Sobre a tarefa> Digite novamente, na íntegra e sem nenhuma alteração, o texto sobre a Desvinculação de Receitas da União (DRU).

Trecho do documento>
^^^^^^^^

Segundo especulou um conceituado jornal paulista, a Desvinculação de Receitas da União (DRU), que torna de uso livre parcela de 20% de grande parte das receitas da União, teria sido desenvolvida “pela tecnocracia nacional a partir de estudos do Fundo Monetário Internacional (FMI)”, mas perdeu o sentido original. Só se justificaria sua prorrogação na hipótese maquiavélica, formulada por um crítico do governo, de “que está no horizonte a recriação da Contribuição Provisória sobre Movimentação Financeira (CPMF) ou o aumento de outra contribuição”. Se não, por que desvincular 20% do orçamento social, se algo parecido com essa parcela retornaria depois, pelo aumento dos gastos, sob a forma de “recursos livres”? A não ser que o governo estivesse pensando em adicionar nova receita – da qual, então, se liberaria parcela adicional de 20% de seus ingressos, para qualquer uso.
Com muitos anos de vivência e estudos na área, devo dizer, primeiro, que o FMI não teve nada que ver com o assunto. A especulação em torno da DRU é de quem não viveu intramuros o processo de sua criação.
Às vésperas do lançamento do Plano Real, fui eu quem desenvolveu a ideia de um mecanismo de desvinculação de receitas, chamado à época de “fundo de estabilização”. Em seguida, apresentei-a ao então ministro da Fazenda, Fernando Henrique Cardoso, que a defendeu perante o Executivo e o Congresso Nacional.

^^^^^^^^

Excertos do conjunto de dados

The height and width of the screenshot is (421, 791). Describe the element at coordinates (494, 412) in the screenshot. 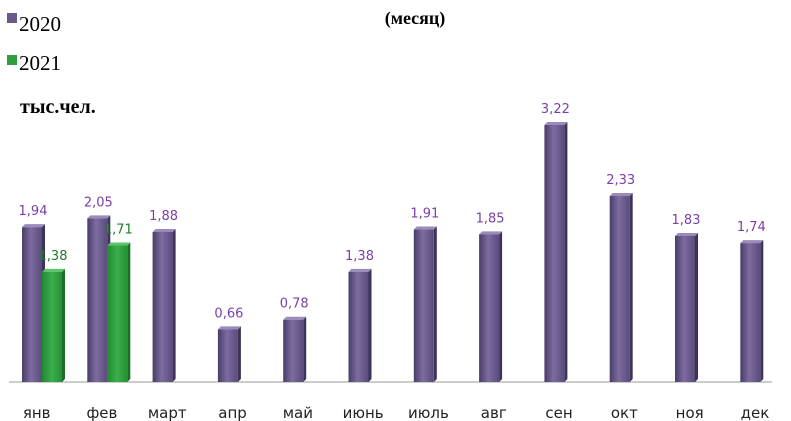

I see `x-tick-label-авг: авг` at that location.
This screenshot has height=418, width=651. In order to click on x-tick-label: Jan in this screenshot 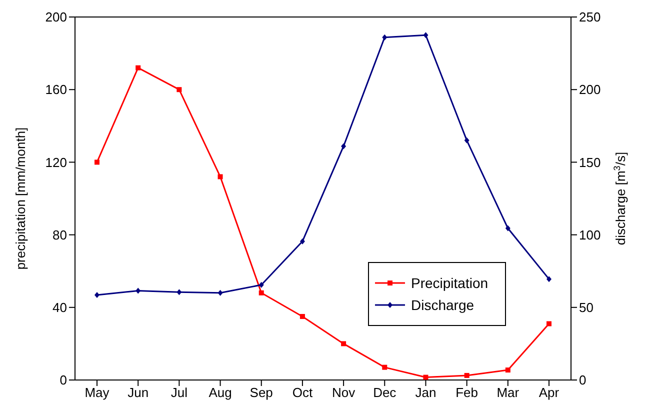, I will do `click(426, 392)`.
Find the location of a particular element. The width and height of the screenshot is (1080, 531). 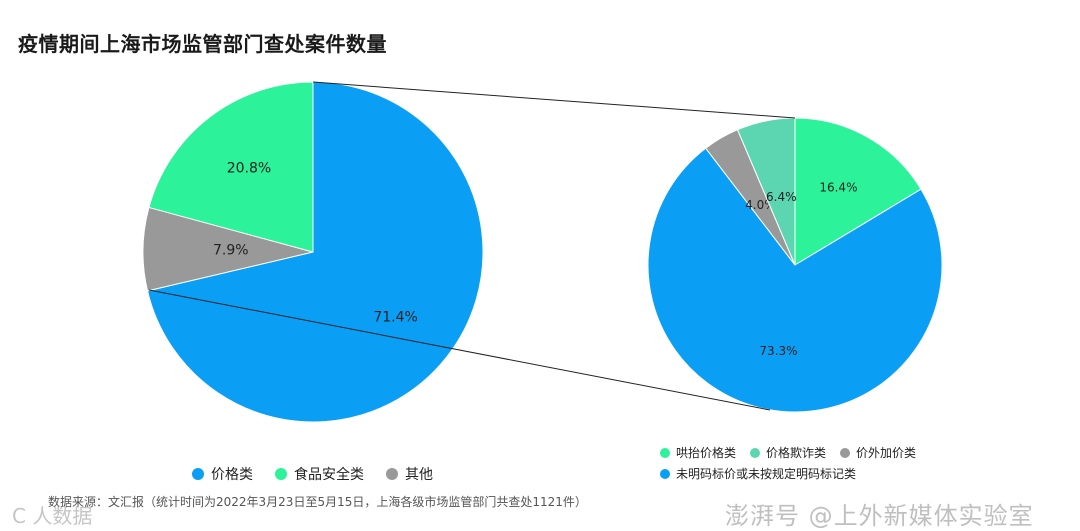

legend-main-item-0: 价格类 is located at coordinates (222, 474).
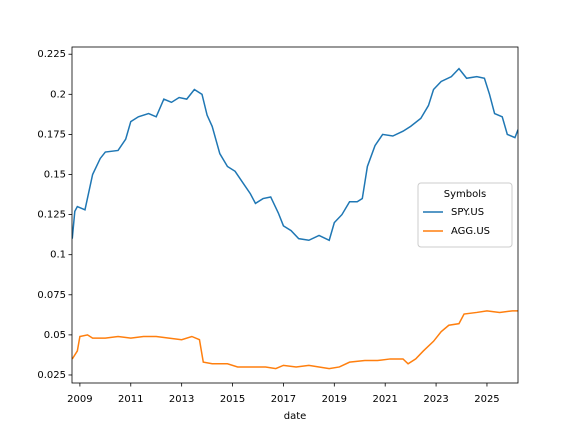  What do you see at coordinates (55, 336) in the screenshot?
I see `y-tick-label: 0.05` at bounding box center [55, 336].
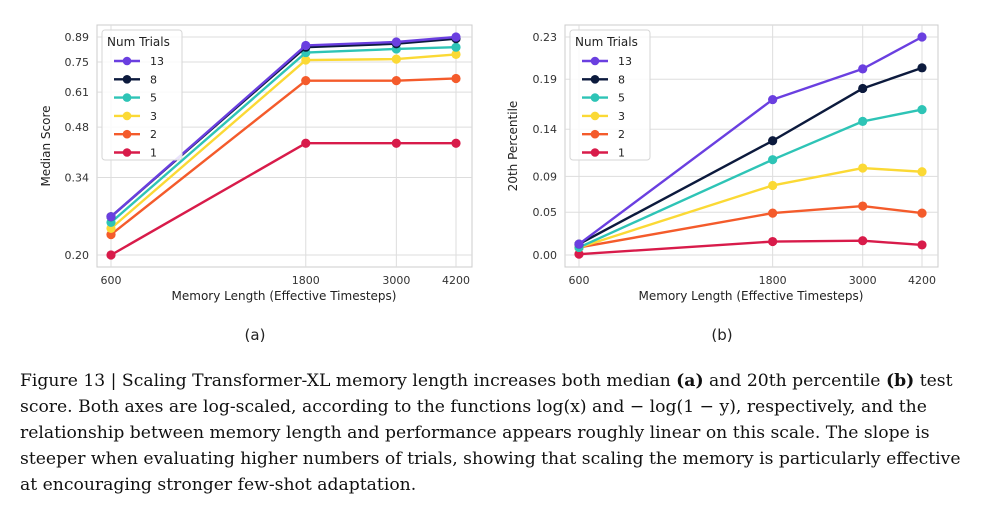 This screenshot has width=986, height=530. What do you see at coordinates (900, 381) in the screenshot?
I see `caption-bold-ref: (b)` at bounding box center [900, 381].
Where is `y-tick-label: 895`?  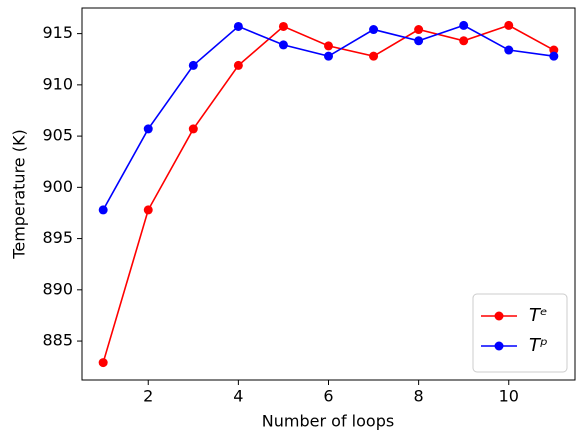 y-tick-label: 895 is located at coordinates (58, 238).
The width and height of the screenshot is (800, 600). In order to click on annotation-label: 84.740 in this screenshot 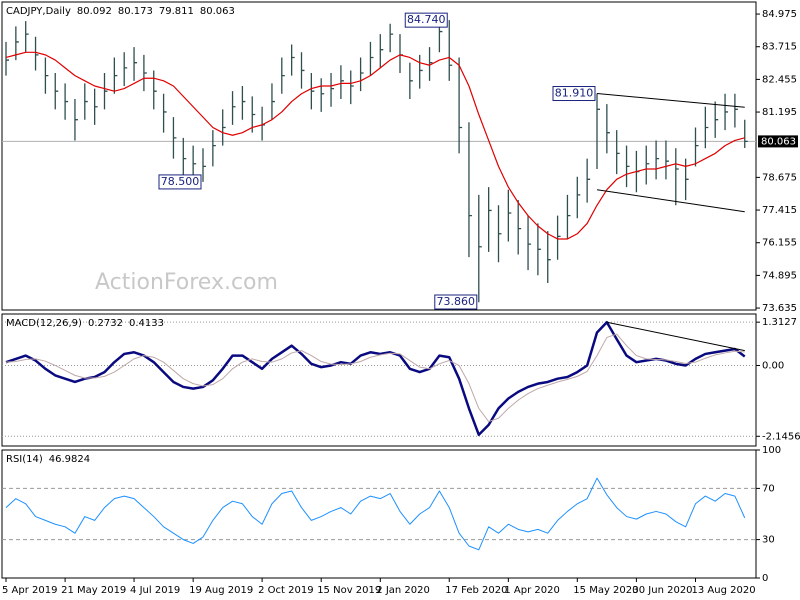, I will do `click(426, 20)`.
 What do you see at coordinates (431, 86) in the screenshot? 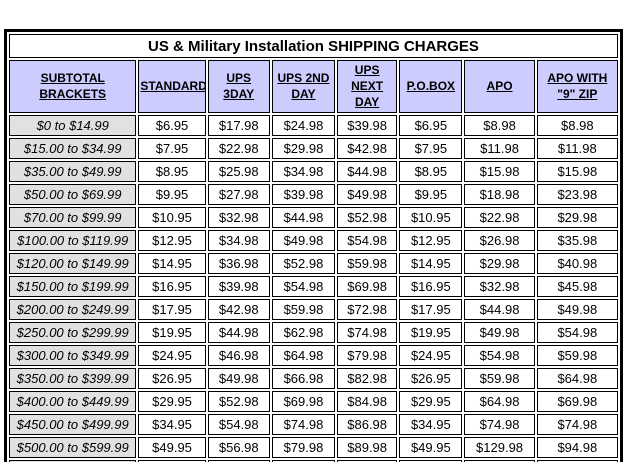
I see `column-header-po-box: P.O.BOX` at bounding box center [431, 86].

^^^^^^^^

Resultado do exercício>
Segundo especulou um conceituado jornal paulista, a Desvinculação de Receitas da União (DRU), que torna de uso livre parcela de 20% de grande parte das receitas da União, teria sido desenvolvida “pela tecnocracia nacional a partir de estudos do Fundo Monetário Internacional (FMI)”, mas perdeu o sentido original. Só se justificaria sua prorrogação na hipótese maquiavélica, formulada por um crítico do governo, de “que está no horizonte a recriação da Contribuição Provisória sobre Movimentação Financeira (CPMF) ou o aumento de outra contribuição”. Se não, por que desvincular 20% do orçamento social, se algo parecido com essa parcela retornaria depois, pelo aumento dos gastos, sob a forma de “recursos livres”? A não ser que o governo estivesse pensando em adicionar nova receita – da qual, então, se liberaria parcela adicional de 20% de seus ingressos, para qualquer uso.
Com muitos anos de vivência e estudos na área, devo dizer, primeiro, que o FMI não teve nada que ver com o assunto. A especulação em torno da DRU é de quem não viveu intramuros o processo de sua criação.
Às vésperas do lançamento do Plano Real, fui eu quem desenvolveu a ideia de um mecanismo de desvinculação de receitas, chamado à época de “fundo de estabilização”. Em seguida, apresentei-a ao então ministro da Fazenda, Fernando Henrique Cardoso, que a defendeu perante o Executivo e o Congresso Nacional.